Arizona Gov. Jan Brewer vetoed a bill on Friday that would have removed 11 phrases from a state memorial meant to commemorate the victims of 9/11. Among the phrases was the name of America’s first post 9/11 fatal hate crime victim, Balbir Singh Sodhi.
Singh Sodhi was a Sikh man who was murdered outside his Mesa gas station on September 15, 2001. He was targeted for wearing a turban, which his murderer had mistook for Muslim or Arab garb. The controversial House Bill 2230 was proposed by Arizona Rep. John Kavanagh of anti-birthright citizenship fame. Kavanagh felt that the memorial should include only victims of the events of 9/11, not the aftermath.
But after the bill received widespread criticism, Kavanagh met with Singh Sodhi’s familiy and Sikh community members late last month and changed his mind, promising to propose a follow-up bill in the next legislative session that would put Singh Sodhi’s name back on the memorial, should Brewer sign HB 2230 into law. Kavanagh also said he was more concerned about political statements on the memorial which he viewed as “America bashing” when he proposed the overhaul.
Brewer invited Singh Sodhi’s family to her office when she vetoed the bill. “In recent days, I have heard concerns from some of the Arizona families directly affected by the 9/11 attacks and their aftermath,” she wrote in the veto letter. “For their sake, I am sorry this issue has reared its head once more.”

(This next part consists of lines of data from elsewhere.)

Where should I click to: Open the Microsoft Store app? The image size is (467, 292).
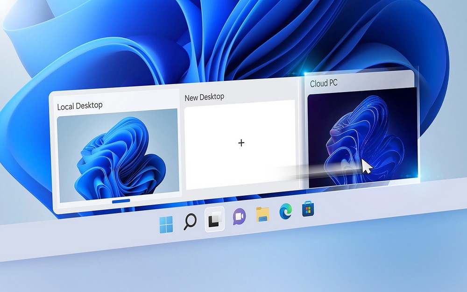point(307,209)
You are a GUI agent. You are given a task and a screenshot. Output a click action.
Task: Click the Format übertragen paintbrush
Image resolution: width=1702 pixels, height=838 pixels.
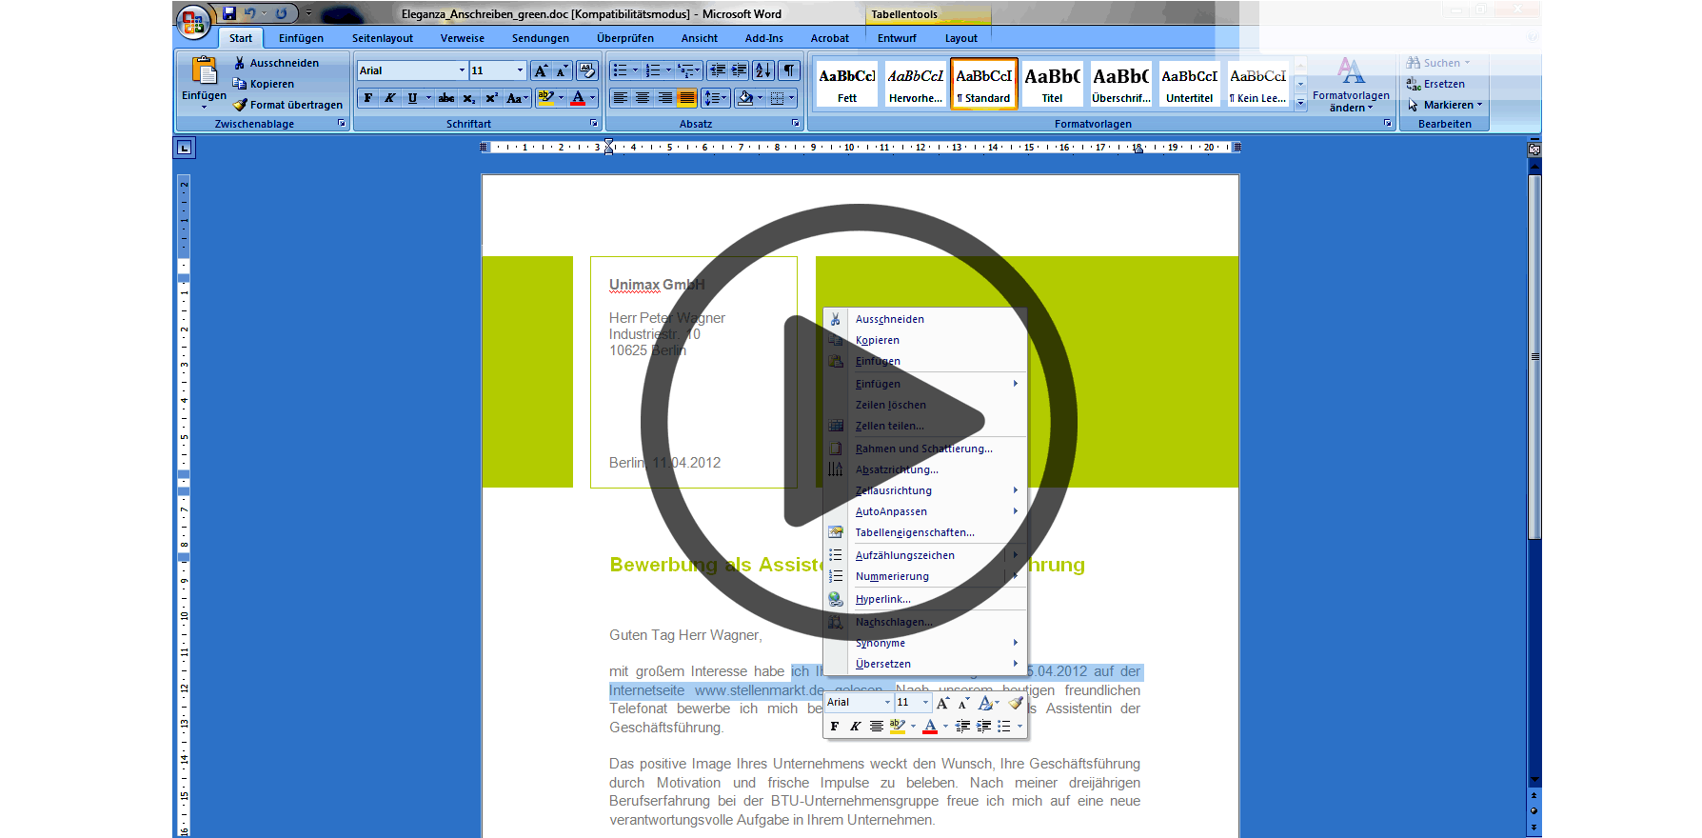(287, 105)
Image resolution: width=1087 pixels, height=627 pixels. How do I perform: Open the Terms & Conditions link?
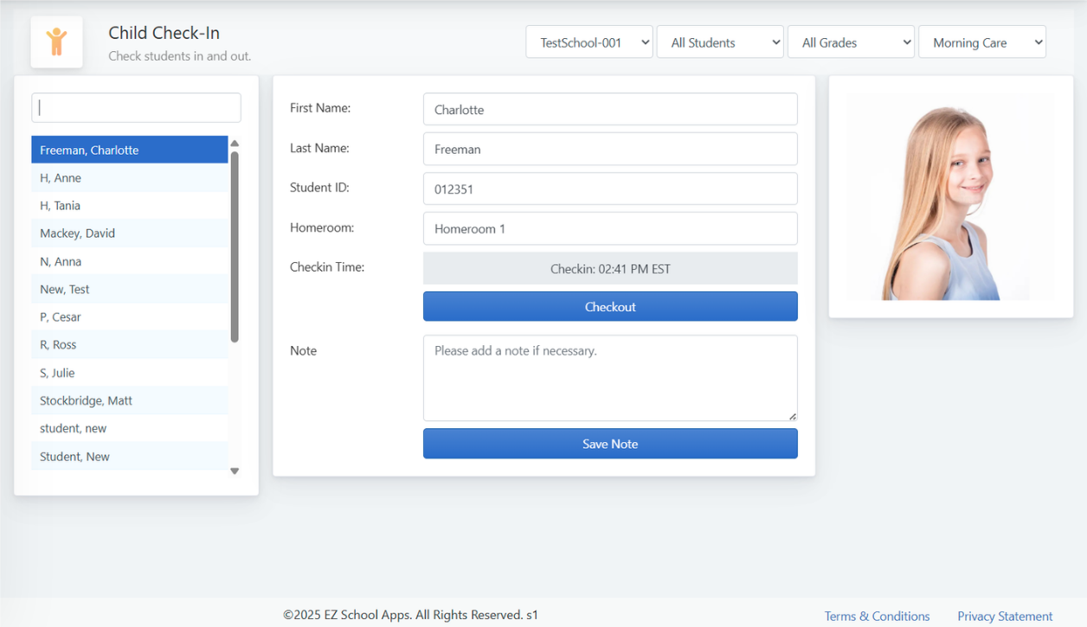[877, 616]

Asian community members, the 9/11 Commission that planned the memorial, the Anti-Defamation League of Arizona, and former Maricopa County Attorney Rick Romley, who prosecuted the case against Singh Sodhi’s murderer, all came out against the bill. The Sikh civil rights and educational group SALDEF circulated a petition, resulting in over 7,500 letters being sent to Brewer’s office in three days.
“It is vital that the Arizona September 11, 2001 commemorative monument continue to serve as a forewarning that backlash is an ‘after effect of an attack’,” Sikh community leader and activist Guru Roop Kaur Khalsa said. “Blacklash murders are the invisible casualties of September 11th. Balbir Singh Sodhi was the first such death categorized as a hate crime.”
Singh Sodhi’s family members said they felt re-victimized by the bill, a decade after the national tragedy and the death of Balbir, but now feel relieved.
“My brother was killed because of the way he looked and our articles of Sikh faith,” Balbir’s brother Rana Singh Sodhi told the Punjab Newsline Network. “Today, as we head into the tenth anniversary of 9/11 the world is again watching and together as an entire community we reinforced no backlash, no hate, don’t target.”